— START Text extract —

Group identity starts with a name. Or two. Historically, the term "Hispanic" has meant people of Spanish ancestry. Many people, however, think "Latino" is a more inclusive term for those with roots in Spanish-speaking countries. Still others use either term.

Hispanics, or Latinos, can be any race. They come from different cultures. They may not even speak Spanish.

Whatever the case, in two thousand three the government officially estimated them to be the largest minority group in the United States. The Census Bureau is the agency that counts the population. It now says the Hispanic population reached more than forty-one million as of July of two thousand four. That was fourteen percent of the nation.

VOICE TWO:

Latinos were responsible for about one-half of the national population growth from July of two thousand three to July of two thousand four. The Census Bureau says their growth rate was more than three and one-half percent, compared to one percent nationally.

Half the Latinos in the United States are under the age of twenty-seven. This is a result of high birth rates combined with high immigration levels. Each year, hundreds of thousands of Latinos enter the country legally. But the Pew Hispanic Center, a research group, says that in recent years greater numbers have arrived illegally.

— END Text extract —

→ **Aim A**
In the passage on Hispanics in the United States, swap "Census Bureau" for "Census Office" and write out the part starting at "Hispanics, or Latinos, can" and ending at "one percent nationally.".

— START Data for this exercise —

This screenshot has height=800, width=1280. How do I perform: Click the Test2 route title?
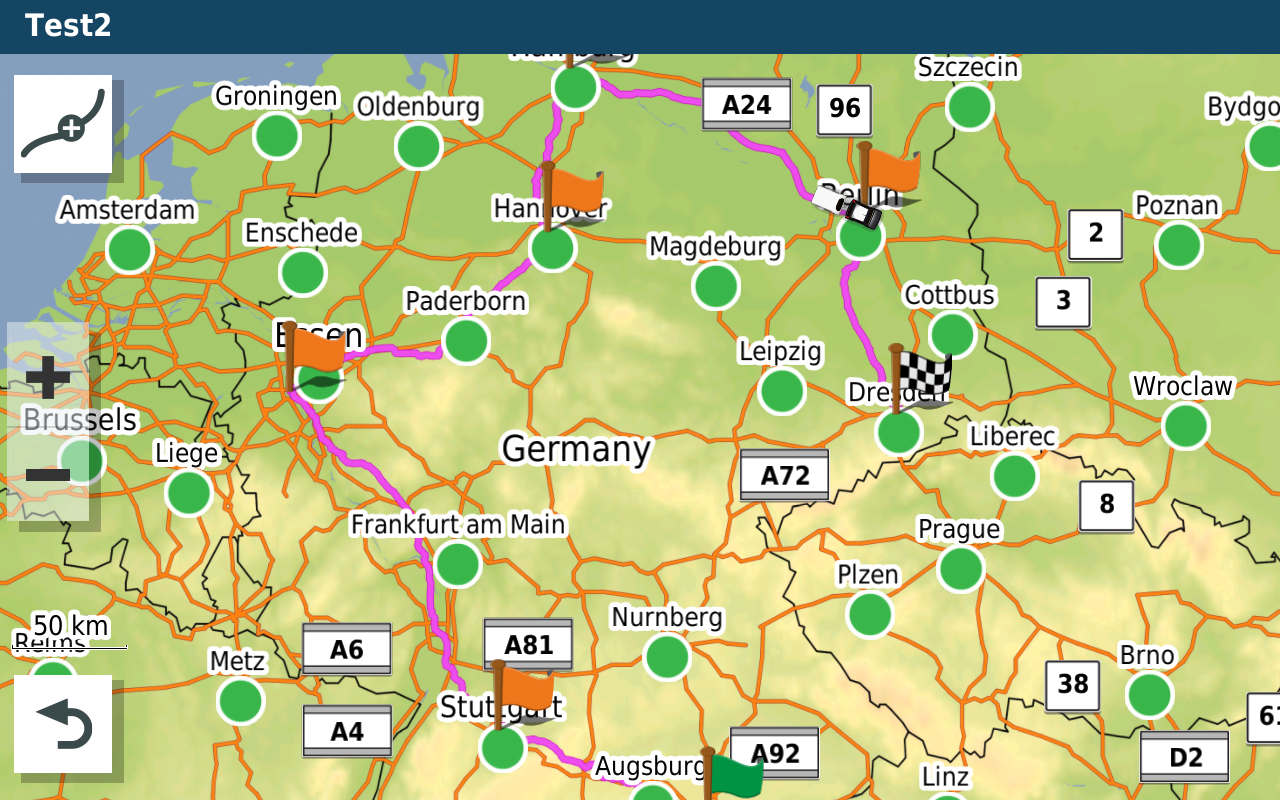[x=68, y=26]
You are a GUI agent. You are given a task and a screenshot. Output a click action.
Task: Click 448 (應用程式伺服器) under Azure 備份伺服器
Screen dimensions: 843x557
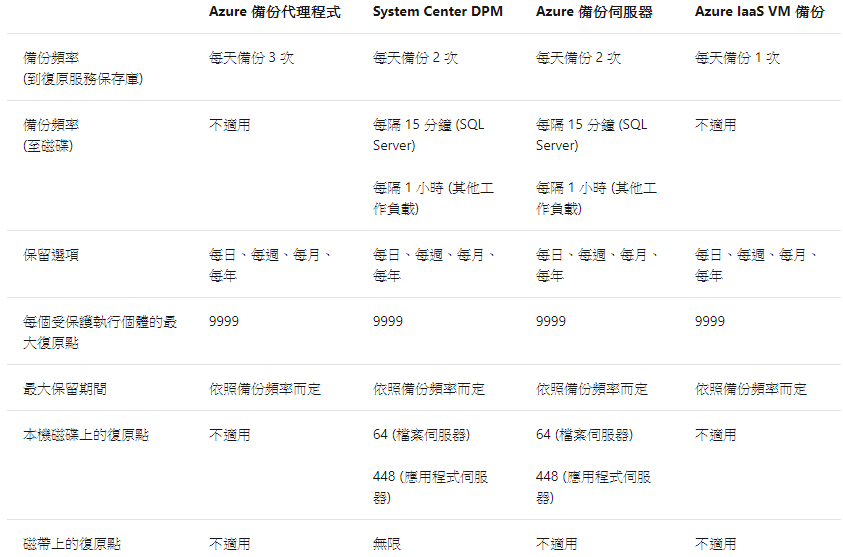594,487
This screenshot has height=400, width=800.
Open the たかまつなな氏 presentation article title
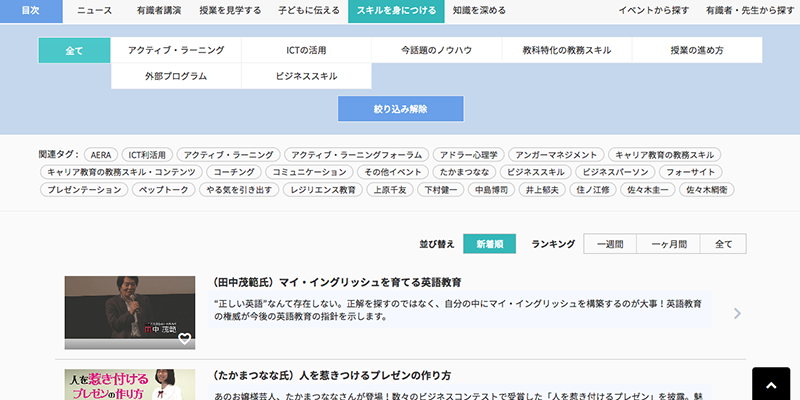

— END Data for this exercise —

→ **Aim B**
Duplicate every line of the document and screenshot pointing entries without any changes, but leave the pictures out.

→ **Task solution A**
Hispanics, or Latinos, can be any race. They come from different cultures. They may not even speak Spanish.

Whatever the case, in two thousand three the government officially estimated them to be the largest minority group in the United States. The Census Office is the agency that counts the population. It now says the Hispanic population reached more than forty-one million as of July of two thousand four. That was fourteen percent of the nation.

VOICE TWO:

Latinos were responsible for about one-half of the national population growth from July of two thousand three to July of two thousand four. The Census Office says their growth rate was more than three and one-half percent, compared to one percent nationally.

→ **Task solution B**
This screenshot has height=800, width=1280. How do I perform: Click the Test2 route title?
[x=68, y=26]
You are a GUI agent. You are given a task and a screenshot. Output a click action.
Task: Click 448 (應用程式伺服器) under Azure 備份伺服器
Screen dimensions: 843x557
594,487
This screenshot has height=400, width=800.
Open the たかまつなな氏 presentation article title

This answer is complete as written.